* **WHAT THIS TASK INVOLVES**: From the line that contains "Click the users icon on Clientes card" through the last line of the data, copy everything exactly and nothing else, omitting the pictures.

* **SOURCE MATERIAL**:
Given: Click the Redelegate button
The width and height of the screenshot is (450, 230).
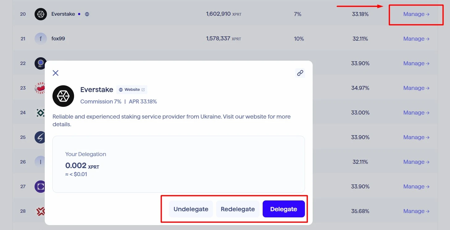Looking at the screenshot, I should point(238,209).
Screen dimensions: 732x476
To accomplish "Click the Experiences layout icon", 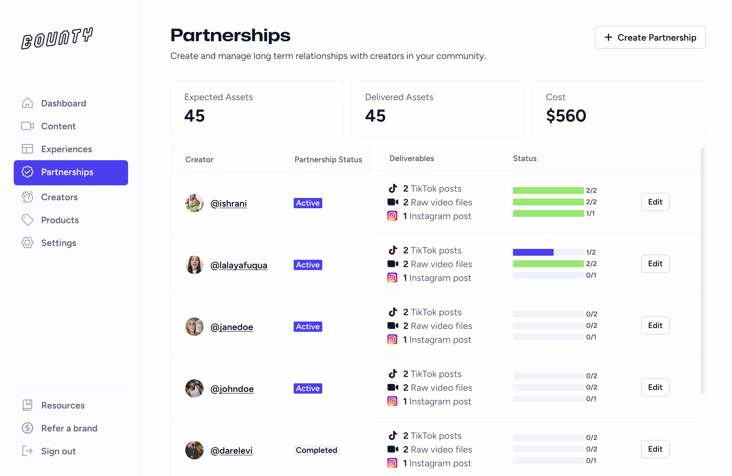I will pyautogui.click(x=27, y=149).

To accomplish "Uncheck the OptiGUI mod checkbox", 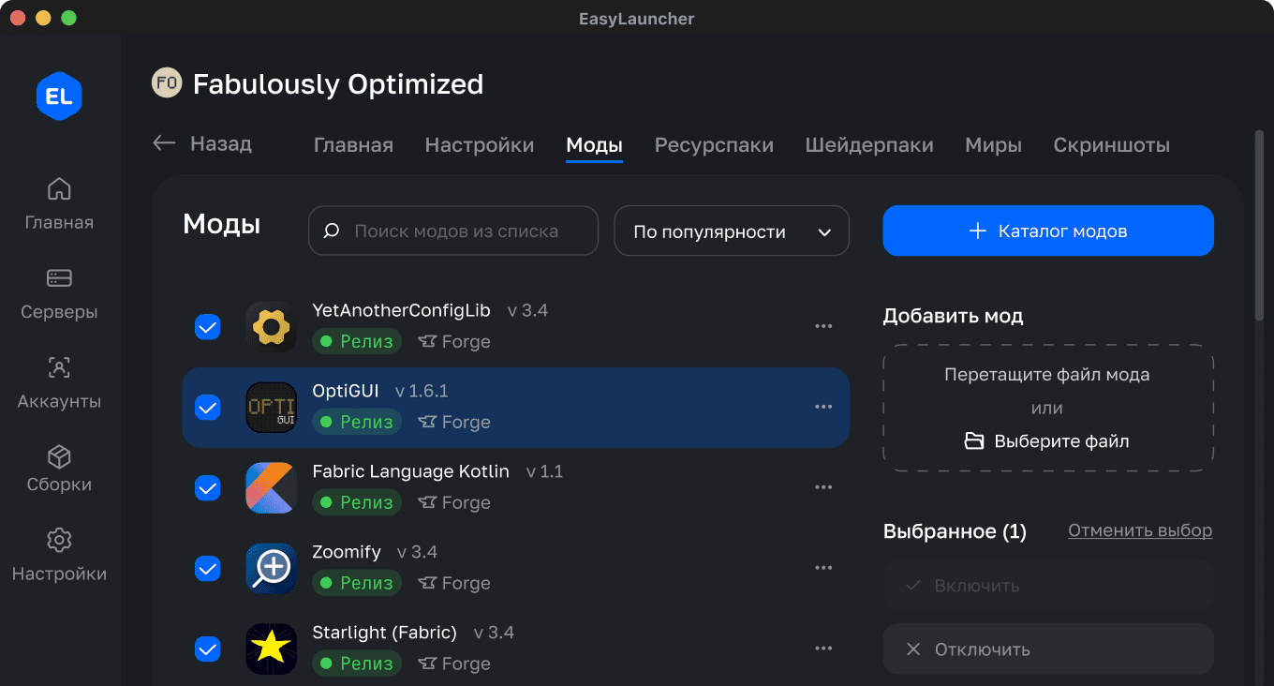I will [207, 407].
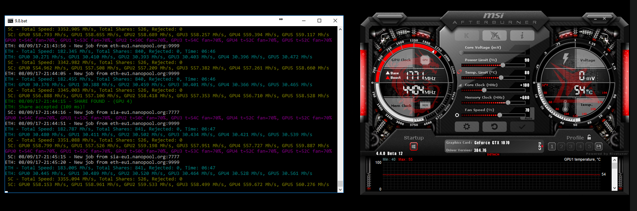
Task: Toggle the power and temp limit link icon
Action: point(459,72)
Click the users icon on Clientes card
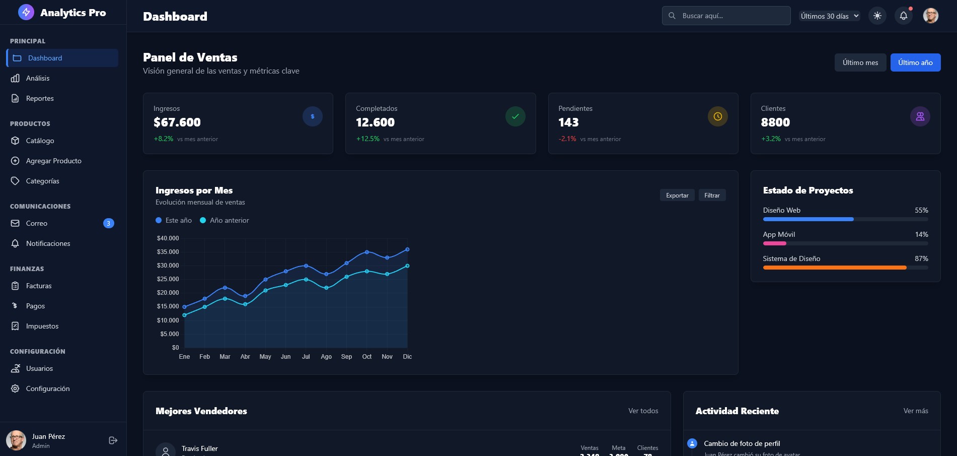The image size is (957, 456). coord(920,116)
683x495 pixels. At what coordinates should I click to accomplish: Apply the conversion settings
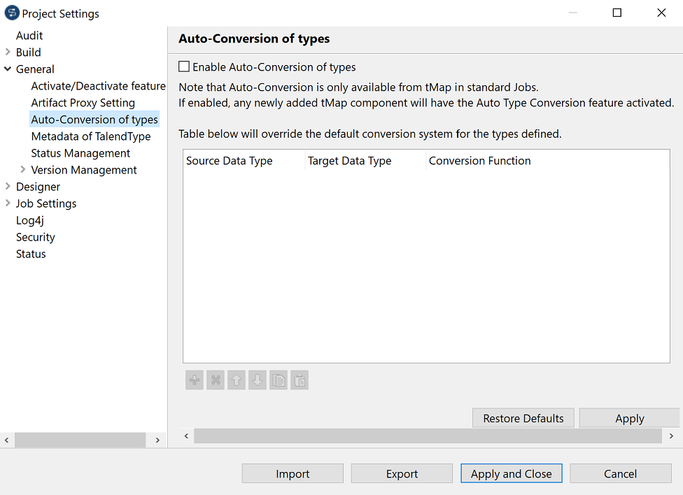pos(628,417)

* **RESULT**:
Click the users icon on Clientes card
The image size is (957, 456). coord(920,116)
683x495 pixels. At what coordinates should I click to accomplish: Apply the conversion settings
pos(628,417)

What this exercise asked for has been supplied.